### Texto de leitura
'''

Em suma, mil razões, mas nenhuma à altura da enormidade
do que aconteceu. Fora a dor das
famílias das vítimas (e dos assassinos), fora o luto da comunidade
de Columbine, o maior sofrimento produzido pelo evento foi, sem
ironia, a frustração de não conseguirmos explicar.
A extraordinária qualidade do
filme de Gus van Sant é esta: parece óbvio que uma tragédia vai
acontecer, óbvio como um elefante passeando pela rua, mas as explicações do desastre são apenas
jeitos que a gente encontra para
que a razão nos console. As causas verdadeiras se perdem na banalidade cotidiana.
Naquele dia, Dylan e Eric, com
seu fardo de armas, granadas e
munições, levaram provavelmente para a escola um conjunto de
desgostos triviais: a insatisfação
com o vazio e a solidão de suas vidas, a vontade imperiosa de que
algo acontecesse, a tristeza de eles
não serem os heróis de ninguém,
a frustração de não saber o que é
amar.
Parêntese. Desde a ano passado,
vários leitores me escreveram perguntando por que nunca comentei "Tiros em Columbine", o documentário de Michael Moore.
De fato, gostei bastante do filme
de M. Moore: é uma meditação
(engraçada e corretamente não
conclusiva) sobre a posse de armas na sociedade americana. É
central, no filme, a comparação
com o Canadá, onde a quantidade de armas per habitante é bem
maior que nos EUA, embora o
número de crimes seja incomparavelmente menor. Também central é o fato de que o próprio Michael Moore, fiel a suas raízes
proletárias fincadas na América
profunda, é membro de carteirinha da National Rifle Association, a associação americana dos
proprietários de armas.

'''

### Dados coletados
'''

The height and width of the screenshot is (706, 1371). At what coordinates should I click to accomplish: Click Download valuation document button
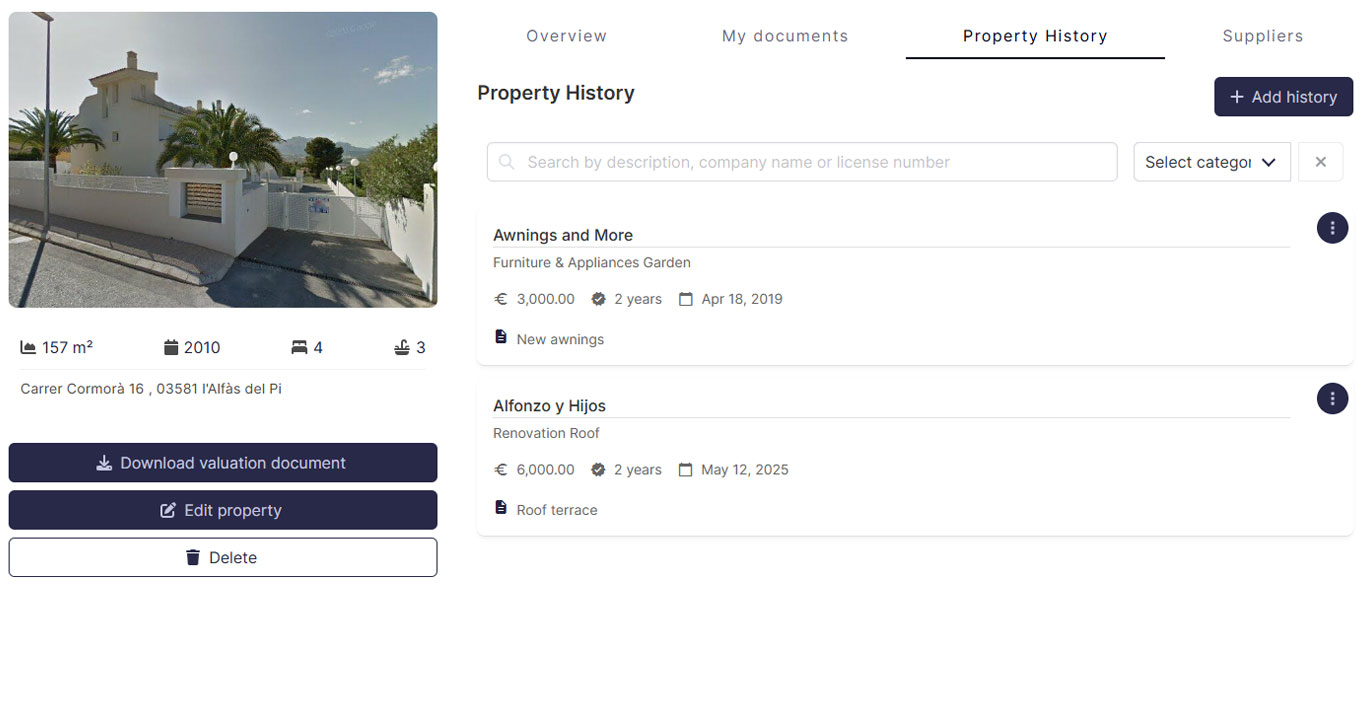pyautogui.click(x=223, y=463)
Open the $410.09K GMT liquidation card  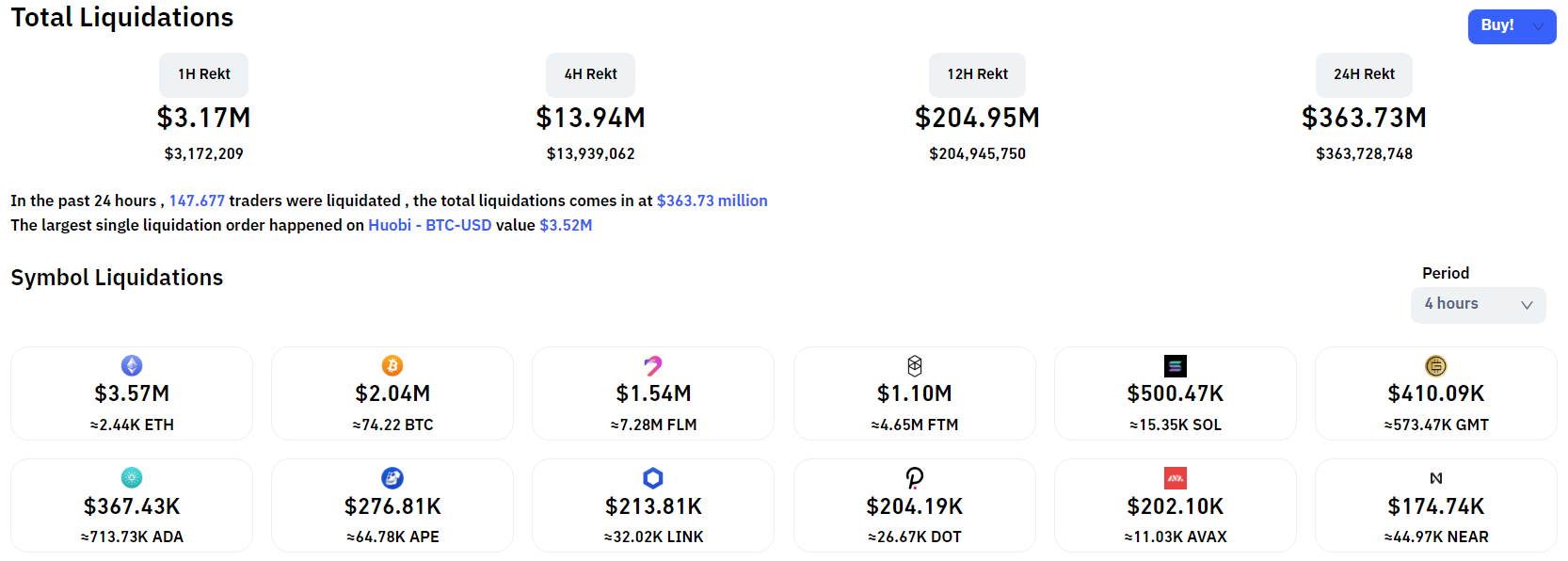1435,395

'''

### Exercícios
a) Responda com base no texto sobre Columbine:
(i) De quem é o filme cuja extraordinária qualidade o autor destaca?
(ii) Com que país o documentário de Michael Moore faz uma comparação central?
(iii) De qual associação Michael Moore é membro de carteirinha?
b) Segundo o texto sobre Columbine, por que as explicações do desastre seriam apenas jeitos de a razão nos consolar? Responda em uma a três frases.

### Respostas
a)
(i) De Gus van Sant.
(ii) Com o Canadá.
(iii) Da National Rifle Association, a associação americana dos proprietários de armas.

b) Porque as causas verdadeiras se perdem na banalidade cotidiana. Dylan e Eric teriam levado para a escola um conjunto de desgostos triviais, como a insatisfação com o vazio e a solidão de suas vidas e a frustração de não saber o que é amar.